If it is something that is supposed to work but it does not when you
demonstrate it, there does _not_ have to be a "bug" somewhere for this effect!
It can just be that the power goes out city-wide. Which does not have to be
due to a bug in that outside system either, you could just have overlooked
scheduled maintenance. Or somebody trips over the power cable. The reason for
the failure can be completely external and outside the thing you are trying to
present.

 _Vorführeffekt_ is much more general. The other comments have quite a few
good examples and explanations.

------
jacknews
"Vorführeffekt."

lol

With blurry glasses, i read that as 'f*ck you effect"

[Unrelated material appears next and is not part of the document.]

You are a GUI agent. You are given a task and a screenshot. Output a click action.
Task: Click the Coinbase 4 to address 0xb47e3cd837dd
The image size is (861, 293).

In UK, "sod's law" is essentially the same thing, though more general than
just "only works when I demonstrate that it doesn't"

------
paulvs
Inverse: "A schrödinbug or schroedinbug . . . is a bug that manifests itself
in running software after a programmer notices that the code should never have
worked in the first place."
[https://en.m.wikipedia.org/wiki/Heisenbug](https://en.m.wikipedia.org/wiki/Heisenbug)

------
zxcvbn4038
I told my co-workers that Murphy’s law only fails when you try to demonstrate
it - they were all from India and had never heard the term before, thought I
was being serious and dedicated a guy to learning all about it. I like this
word better though, sounds very cool when you say it. I think this is going
replace Murphy.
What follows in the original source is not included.